Steve McMahon

Personal information
- Full name: Stephen Joseph McMahon
- Date of birth: 31 July 1984 (age 40)
- Place of birth: Southport, Merseyside, England
- Position(s): Defender

Senior career*
- Years: Team / Apps / (Gls)
- 2001–2004: Blackpool / 18 / (0)
- 2004: → Kidderminster Harriers (loan) / 5 / (0)
- 2005–2006: Perth Glory / 12 / (0)
- Total:  / 35 / (0)

= Steve McMahon (footballer, born 1984) =

English footballer

Stephen Joseph McMahon (born 31 July 1984) is an English former footballer who played as a defender.

==Career==
McMahon started his career at Blackpool making his debut in 2002 whilst his father Steve McMahon was manager.
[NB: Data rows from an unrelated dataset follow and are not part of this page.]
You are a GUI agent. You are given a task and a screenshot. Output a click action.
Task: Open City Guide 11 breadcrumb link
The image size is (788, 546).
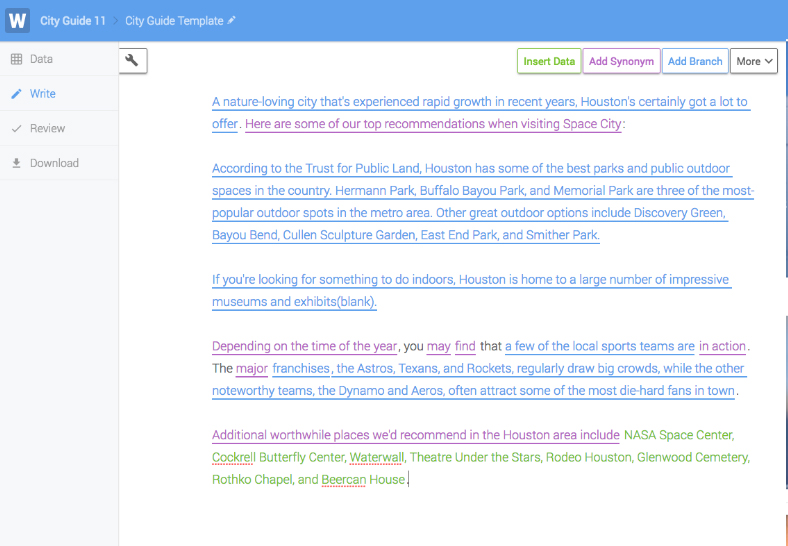(x=72, y=20)
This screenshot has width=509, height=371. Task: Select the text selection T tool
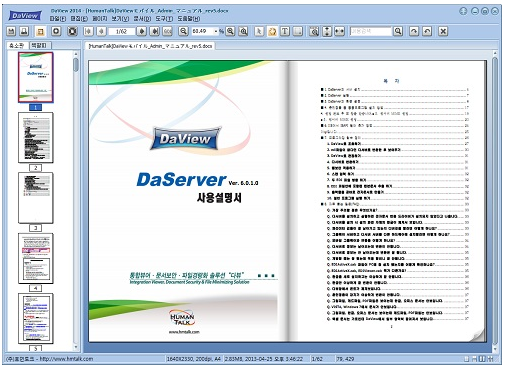(285, 31)
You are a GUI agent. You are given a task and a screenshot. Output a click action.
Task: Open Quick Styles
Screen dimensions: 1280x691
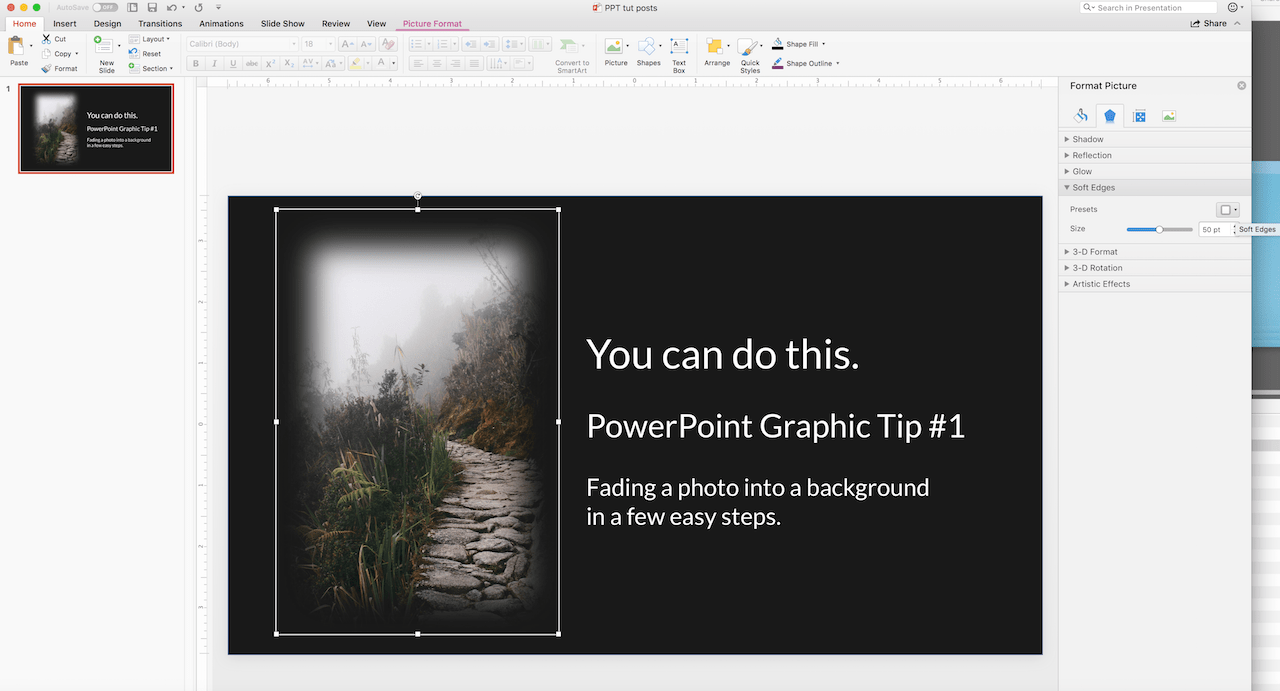pyautogui.click(x=750, y=52)
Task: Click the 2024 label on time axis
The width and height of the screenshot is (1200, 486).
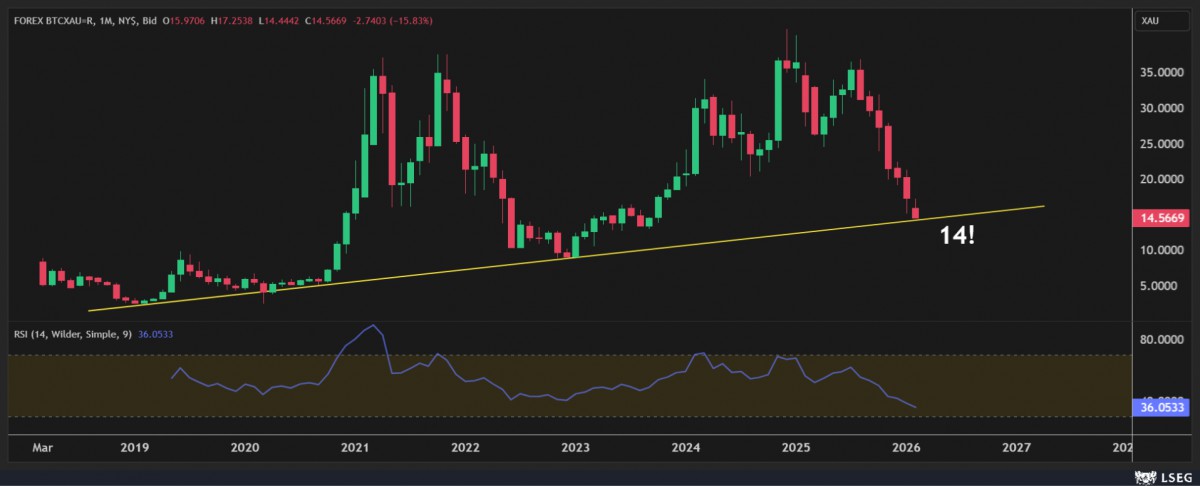Action: (x=685, y=448)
In 2004 Blackpool won the Football League Trophy and McMahon played as a substitute in the final. In September 2004, he joined Kidderminster Harriers on loan where he made six appearances in all competitions before returning to Blackpool. In February 2005, McMahon joined Perth Glory where his father had recently been appointed as manager. His father had to defend the signing after claims of nepotism in the media. He made 12 appearances for the club.

==Personal life==
McMahon is the son of former England international footballer Steve McMahon who he played under at Blackpool and Perth Glory.